EMD Relative weekly notes
Week Ending May 20, 2016
The Fed's determination to force markets to price in a higher probability of a June or July interest rate hike, expressed this week in speeches and the release of meeting minutes, is an unambiguously short-term negative for emerging market (“EM”) local currency investing. It has worked to boost short-term interest rates in the US and strengthen the US dollar. Investors, whether prescient or lucky, were already trimming their exposure to local currencies as inflows into these funds were negative for the two prior weeks while dollar inflows remained positive (although smaller).
So the question of the day is whether this portends a move similar to the long fall in EM currencies from June of 2014 to January of this year, and whether the entire asset class will come under sustained pressure. We think there are extremely compelling reasons to believe this will not be the case. Further, dollar EM assets continue to look more and more attractive relative to the global fixed income asset class, in our view, and we do not expect spreads to widen on a sustained basis.
Here are the reasons why we believe the current episode will be far briefer:
− Financial conditions have already accomplished some tightening for the Federal Reserve. In the previous episode, markets—and the US dollar—had a long climb to acknowledge the beginning of a hiking cycle after years of inactivity. The chart below of the US two year Treasury bond shows that since the beginning of May yields have risen to price in another interest rate hike. In lockstep with this move, the dollar index rose 3% over the same period.
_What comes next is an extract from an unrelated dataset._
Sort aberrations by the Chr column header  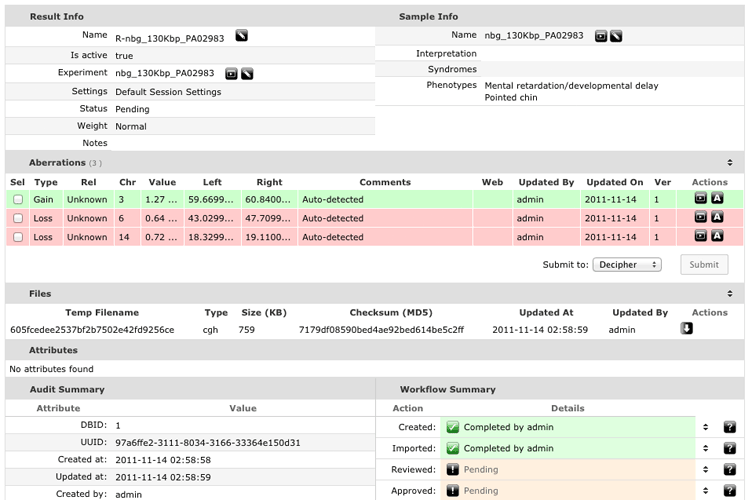[x=128, y=182]
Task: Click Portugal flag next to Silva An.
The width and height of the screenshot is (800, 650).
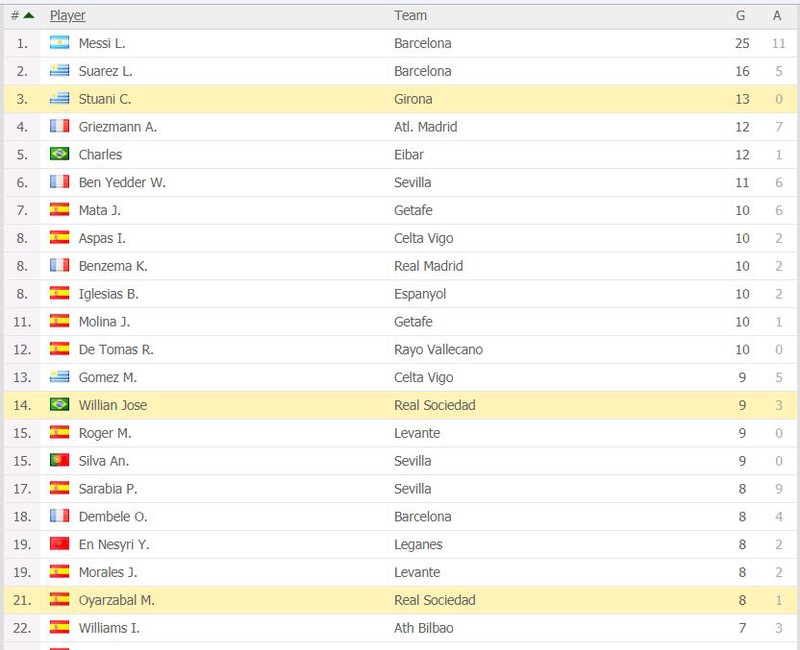Action: click(59, 460)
Both developments represent financial tightening that works to accomplish the same thing as rate hikes by the Federal Reserve
Source: Bloomberg, US 2 Year Treasury Note; data as of May 20, 2016. Past performance is no guarantee of future results.
− The Chinese currency, CNY, has already quietly depreciated 1.4% versus the dollar since the end of March. A significant further fall in the currency would represent a risk to all asset classes, yet this episode has so far passed unnoticed. This development seems to validate our thesis that Chinese officials have learned from the two previous episodes of sudden currency shifts that caused sharp market falls.
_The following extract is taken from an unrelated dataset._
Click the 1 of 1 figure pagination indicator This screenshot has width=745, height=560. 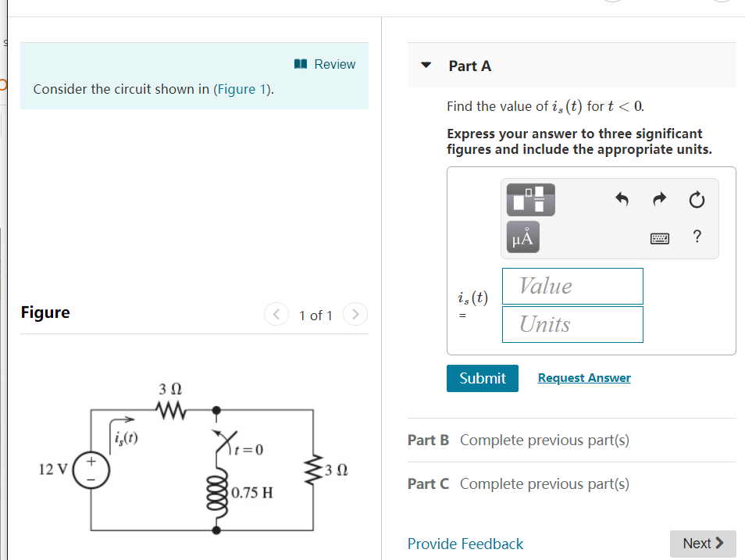316,315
− Unlike the 2014‒early 2016 period, the European Central Bank does not seem interested in using looser monetary policy to weaken the Euro. That means the divergence in developed market monetary policy seen earlier is highly unlikely to repeat even if the Fed hikes interest rates in the coming two months. It was that divergence—not just the Fed's market preparations—which helped cause the stratospheric USD rise that began in June of 2014 and led to historically unprecedented EM local currency losses.
If we are right, then those investors who tactically reduced local currency exposures while maintaining their EM dollar assets (currently offering very attractive yields relative to the rest of the globe) may end up being well-positioned for attractive 2016 gains in this asset class.